- **AUFGABENBESCHREIBUNG**
Gib aus dem Seitenauszug den Abschnitt von „Goslar. Seit dem“ bis „den jüdischen Friedhof.“ wieder und ersetze darin „Stolpersteine“ durch „Gedenksteine“.

- **SEITENAUSZUG**
:::
Goslar. Seit dem vergangenen Jahr erinnern zwei Stolpersteine an der Goslarer Kornstraße an das jüdische Ehepaar Dagobert und Margarete Levy. Als die beiden kleinen Denkmäler gesetzt wurden, konnten die Familienangehörigen nicht dabei sein. Doch nun kamen Julie und Ken Robinowitz aus Dallas/Texas nach Goslar. Sie besuchten die Steine und den jüdischen Friedhof.

Julie Levy-Robinowitz ist die Großnichte von Dagobert und Margarete Levy. Ihr Vater, Walter Levy, ist der Neffe des Ehepaars. Er wanderte 1938 in die USA aus und lebt dort, inzwischen 102 Jahre alt, in einem Altenheim.

Blumen oder Steine aufs Grab?

Das Ehepaar Robinowitz besuchte nach der Ankunft in Goslar zunächst das Grab von Julius und Louise Levy, Julie Robinowitz‘ Urgroßeltern. Dem jüdischen Brauch gemäß legten beide einen Kieselstein auf dem Grabstein ab.
:::
- **BEREITGESTELLTE DATEN**
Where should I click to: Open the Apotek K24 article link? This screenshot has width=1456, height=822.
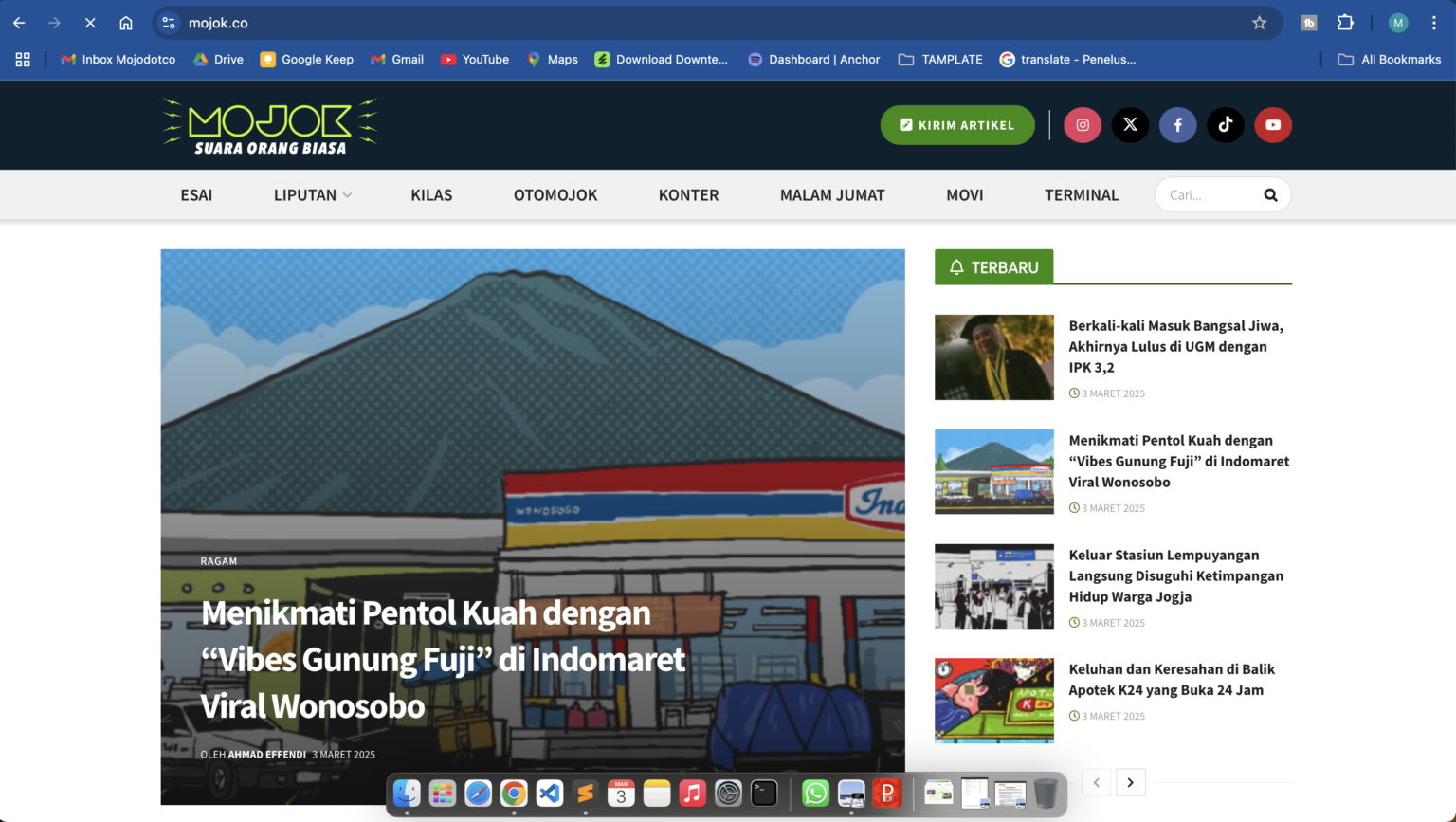1171,679

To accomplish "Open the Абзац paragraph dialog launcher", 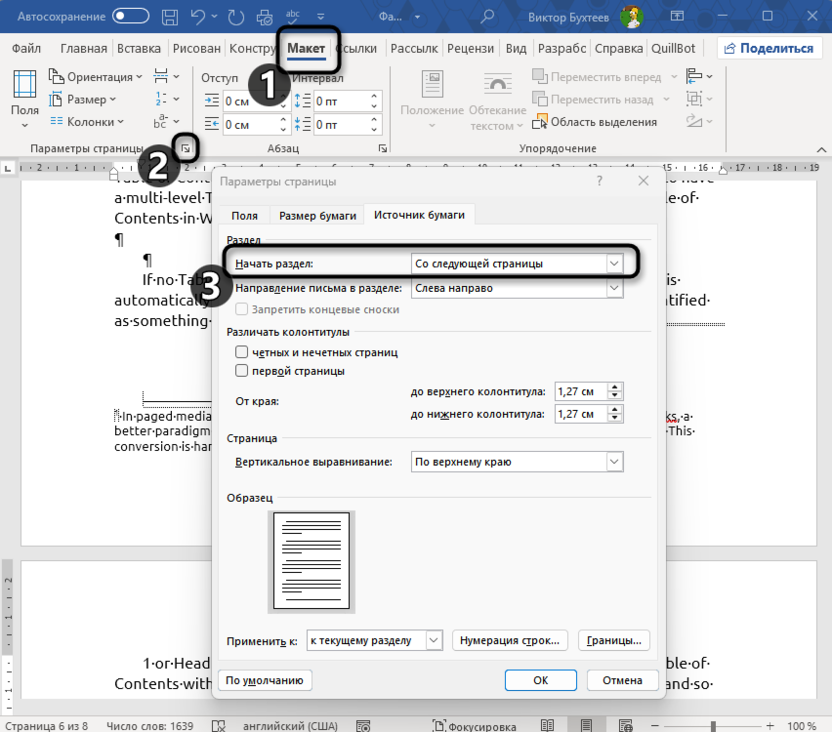I will point(383,148).
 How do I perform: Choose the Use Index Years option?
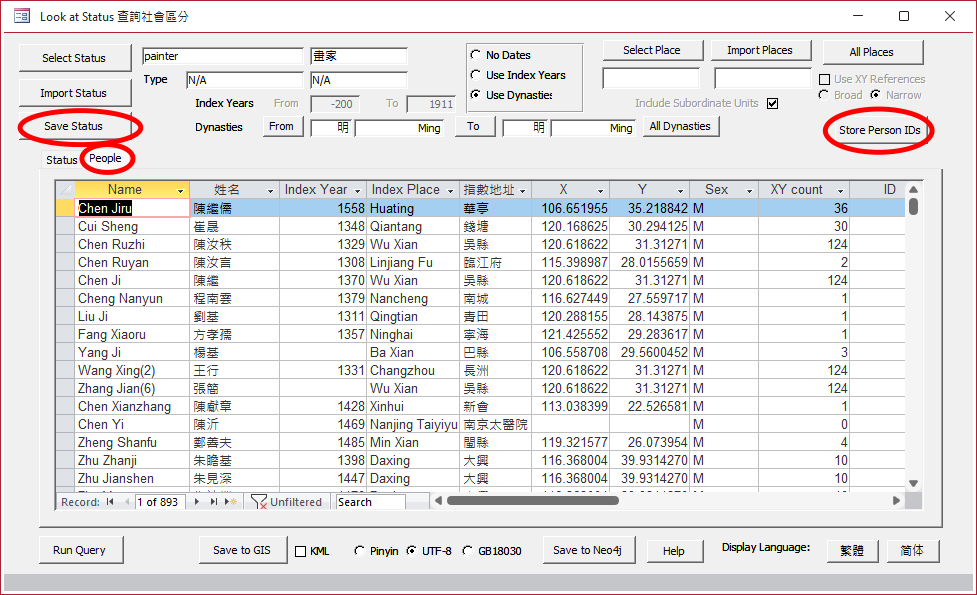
:::
- **SCHRIFTLICHE LÖSUNG**
Goslar. Seit dem vergangenen Jahr erinnern zwei Gedenksteine an der Goslarer Kornstraße an das jüdische Ehepaar Dagobert und Margarete Levy. Als die beiden kleinen Denkmäler gesetzt wurden, konnten die Familienangehörigen nicht dabei sein. Doch nun kamen Julie und Ken Robinowitz aus Dallas/Texas nach Goslar. Sie besuchten die Steine und den jüdischen Friedhof.